AIM OF THE EXERCISE: Repeat every record exactly.

DATA SUPPLIED:
....

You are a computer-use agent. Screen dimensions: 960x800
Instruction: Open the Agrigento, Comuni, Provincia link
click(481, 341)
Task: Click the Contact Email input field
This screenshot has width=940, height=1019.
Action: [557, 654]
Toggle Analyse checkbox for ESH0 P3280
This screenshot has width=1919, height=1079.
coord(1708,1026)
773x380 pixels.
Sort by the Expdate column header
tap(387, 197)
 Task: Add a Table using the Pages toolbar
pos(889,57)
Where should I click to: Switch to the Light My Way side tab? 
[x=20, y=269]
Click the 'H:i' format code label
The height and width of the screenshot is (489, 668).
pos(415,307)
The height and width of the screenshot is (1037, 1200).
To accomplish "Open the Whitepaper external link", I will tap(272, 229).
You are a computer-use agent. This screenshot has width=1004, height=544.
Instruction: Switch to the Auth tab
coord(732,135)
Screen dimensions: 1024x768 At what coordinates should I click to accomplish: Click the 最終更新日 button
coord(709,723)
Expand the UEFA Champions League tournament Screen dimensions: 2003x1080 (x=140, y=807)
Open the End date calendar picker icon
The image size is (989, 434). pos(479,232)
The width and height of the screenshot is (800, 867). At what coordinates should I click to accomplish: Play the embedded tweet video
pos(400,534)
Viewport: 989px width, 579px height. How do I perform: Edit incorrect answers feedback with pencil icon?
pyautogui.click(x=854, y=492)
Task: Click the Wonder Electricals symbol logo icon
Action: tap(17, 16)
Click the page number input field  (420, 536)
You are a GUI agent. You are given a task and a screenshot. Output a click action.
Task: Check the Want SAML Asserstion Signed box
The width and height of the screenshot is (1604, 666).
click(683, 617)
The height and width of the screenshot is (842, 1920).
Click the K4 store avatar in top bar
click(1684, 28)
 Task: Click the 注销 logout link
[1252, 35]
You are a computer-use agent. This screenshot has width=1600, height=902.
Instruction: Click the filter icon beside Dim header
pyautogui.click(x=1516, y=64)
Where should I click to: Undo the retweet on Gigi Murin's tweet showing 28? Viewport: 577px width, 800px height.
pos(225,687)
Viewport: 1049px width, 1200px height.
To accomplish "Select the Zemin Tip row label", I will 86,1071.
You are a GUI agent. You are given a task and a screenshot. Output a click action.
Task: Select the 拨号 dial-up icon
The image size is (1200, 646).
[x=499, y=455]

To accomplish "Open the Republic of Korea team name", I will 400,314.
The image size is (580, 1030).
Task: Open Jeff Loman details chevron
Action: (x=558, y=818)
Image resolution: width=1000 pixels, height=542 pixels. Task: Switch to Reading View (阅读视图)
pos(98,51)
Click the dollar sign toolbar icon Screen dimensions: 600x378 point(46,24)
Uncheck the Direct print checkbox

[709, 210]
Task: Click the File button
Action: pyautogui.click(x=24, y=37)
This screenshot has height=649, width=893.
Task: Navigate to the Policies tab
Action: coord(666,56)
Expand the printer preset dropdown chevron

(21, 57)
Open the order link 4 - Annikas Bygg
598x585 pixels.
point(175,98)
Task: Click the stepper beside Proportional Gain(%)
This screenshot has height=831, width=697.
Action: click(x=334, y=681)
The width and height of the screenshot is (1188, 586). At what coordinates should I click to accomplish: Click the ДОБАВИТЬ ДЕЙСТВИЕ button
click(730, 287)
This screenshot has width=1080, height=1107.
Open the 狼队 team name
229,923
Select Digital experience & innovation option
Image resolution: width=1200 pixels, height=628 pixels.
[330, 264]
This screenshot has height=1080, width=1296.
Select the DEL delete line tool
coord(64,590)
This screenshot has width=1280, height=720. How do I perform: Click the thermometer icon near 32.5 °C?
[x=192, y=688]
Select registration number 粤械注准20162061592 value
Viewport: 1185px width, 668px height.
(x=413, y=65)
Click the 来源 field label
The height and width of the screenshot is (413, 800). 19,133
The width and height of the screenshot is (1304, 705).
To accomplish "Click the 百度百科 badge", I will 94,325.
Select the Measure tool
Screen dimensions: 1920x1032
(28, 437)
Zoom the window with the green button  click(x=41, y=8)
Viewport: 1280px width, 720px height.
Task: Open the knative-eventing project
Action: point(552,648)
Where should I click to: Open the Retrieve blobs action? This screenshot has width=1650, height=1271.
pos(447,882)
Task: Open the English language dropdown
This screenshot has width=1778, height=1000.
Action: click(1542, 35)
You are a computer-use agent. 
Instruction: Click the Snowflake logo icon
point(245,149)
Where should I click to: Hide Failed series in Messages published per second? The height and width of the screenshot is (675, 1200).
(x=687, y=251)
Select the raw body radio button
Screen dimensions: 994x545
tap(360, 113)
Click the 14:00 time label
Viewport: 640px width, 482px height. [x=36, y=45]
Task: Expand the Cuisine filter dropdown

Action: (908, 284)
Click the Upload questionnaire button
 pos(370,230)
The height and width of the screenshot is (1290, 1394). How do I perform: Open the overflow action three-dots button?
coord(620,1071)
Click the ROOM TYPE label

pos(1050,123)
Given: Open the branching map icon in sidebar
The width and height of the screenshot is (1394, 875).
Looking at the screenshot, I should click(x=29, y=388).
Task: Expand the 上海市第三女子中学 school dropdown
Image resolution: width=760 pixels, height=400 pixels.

....

ANSWER TO THE EXERCISE:
You are a computer-use agent. Screen dimensions: 960x800
Instruction: Open the Agrigento, Comuni, Provincia link
click(481, 341)
Task: Click the Contact Email input field
This screenshot has width=940, height=1019.
Action: [557, 654]
Toggle Analyse checkbox for ESH0 P3280
This screenshot has width=1919, height=1079.
coord(1708,1026)
773x380 pixels.
Sort by the Expdate column header
tap(387, 197)
 Task: Add a Table using the Pages toolbar
pos(889,57)
Where should I click to: Switch to the Light My Way side tab? 
[x=20, y=269]
Click the 'H:i' format code label
The height and width of the screenshot is (489, 668).
pos(415,307)
The height and width of the screenshot is (1037, 1200).
To accomplish "Open the Whitepaper external link", I will tap(272, 229).
You are a computer-use agent. This screenshot has width=1004, height=544.
Instruction: Switch to the Auth tab
coord(732,135)
Screen dimensions: 1024x768 At what coordinates should I click to accomplish: Click the 最終更新日 button
coord(709,723)
Expand the UEFA Champions League tournament Screen dimensions: 2003x1080 (x=140, y=807)
Open the End date calendar picker icon
The image size is (989, 434). pos(479,232)
The width and height of the screenshot is (800, 867). At what coordinates should I click to accomplish: Play the embedded tweet video
pos(400,534)
Viewport: 989px width, 579px height. How do I perform: Edit incorrect answers feedback with pencil icon?
pyautogui.click(x=854, y=492)
Task: Click the Wonder Electricals symbol logo icon
Action: tap(17, 16)
Click the page number input field  (420, 536)
You are a GUI agent. You are given a task and a screenshot. Output a click action.
Task: Check the Want SAML Asserstion Signed box
The width and height of the screenshot is (1604, 666).
click(683, 617)
The height and width of the screenshot is (842, 1920).
Click the K4 store avatar in top bar
click(1684, 28)
 Task: Click the 注销 logout link
[1252, 35]
You are a computer-use agent. This screenshot has width=1600, height=902.
Instruction: Click the filter icon beside Dim header
pyautogui.click(x=1516, y=64)
Where should I click to: Undo the retweet on Gigi Murin's tweet showing 28? Viewport: 577px width, 800px height.
pos(225,687)
Viewport: 1049px width, 1200px height.
To accomplish "Select the Zemin Tip row label", I will 86,1071.
You are a GUI agent. You are given a task and a screenshot. Output a click action.
Task: Select the 拨号 dial-up icon
The image size is (1200, 646).
[x=499, y=455]

To accomplish "Open the Republic of Korea team name", I will 400,314.
The image size is (580, 1030).
Task: Open Jeff Loman details chevron
Action: (x=558, y=818)
Image resolution: width=1000 pixels, height=542 pixels. Task: Switch to Reading View (阅读视图)
pos(98,51)
Click the dollar sign toolbar icon Screen dimensions: 600x378 point(46,24)
Uncheck the Direct print checkbox

[709, 210]
Task: Click the File button
Action: pyautogui.click(x=24, y=37)
This screenshot has height=649, width=893.
Task: Navigate to the Policies tab
Action: coord(666,56)
Expand the printer preset dropdown chevron

(21, 57)
Open the order link 4 - Annikas Bygg
598x585 pixels.
point(175,98)
Task: Click the stepper beside Proportional Gain(%)
This screenshot has height=831, width=697.
Action: click(x=334, y=681)
The width and height of the screenshot is (1188, 586). At what coordinates should I click to accomplish: Click the ДОБАВИТЬ ДЕЙСТВИЕ button
click(730, 287)
This screenshot has width=1080, height=1107.
Open the 狼队 team name
229,923
Select Digital experience & innovation option
Image resolution: width=1200 pixels, height=628 pixels.
[330, 264]
This screenshot has height=1080, width=1296.
Select the DEL delete line tool
coord(64,590)
This screenshot has width=1280, height=720. How do I perform: Click the thermometer icon near 32.5 °C?
[x=192, y=688]
Select registration number 粤械注准20162061592 value
Viewport: 1185px width, 668px height.
(x=413, y=65)
Click the 来源 field label
The height and width of the screenshot is (413, 800). 19,133
The width and height of the screenshot is (1304, 705).
To accomplish "Click the 百度百科 badge", I will 94,325.
Select the Measure tool
Screen dimensions: 1920x1032
(28, 437)
Zoom the window with the green button  click(x=41, y=8)
Viewport: 1280px width, 720px height.
Task: Open the knative-eventing project
Action: point(552,648)
Where should I click to: Open the Retrieve blobs action? This screenshot has width=1650, height=1271.
pos(447,882)
Task: Open the English language dropdown
This screenshot has width=1778, height=1000.
Action: click(1542, 35)
You are a computer-use agent. 
Instruction: Click the Snowflake logo icon
point(245,149)
Where should I click to: Hide Failed series in Messages published per second? The height and width of the screenshot is (675, 1200).
(x=687, y=251)
Select the raw body radio button
Screen dimensions: 994x545
tap(360, 113)
Click the 14:00 time label
Viewport: 640px width, 482px height. [x=36, y=45]
Task: Expand the Cuisine filter dropdown

Action: (908, 284)
Click the Upload questionnaire button
 pos(370,230)
The height and width of the screenshot is (1290, 1394). How do I perform: Open the overflow action three-dots button?
coord(620,1071)
Click the ROOM TYPE label

pos(1050,123)
Given: Open the branching map icon in sidebar
The width and height of the screenshot is (1394, 875).
Looking at the screenshot, I should click(x=29, y=388).
Task: Expand the 上海市第三女子中学 school dropdown
Image resolution: width=760 pixels, height=400 pixels.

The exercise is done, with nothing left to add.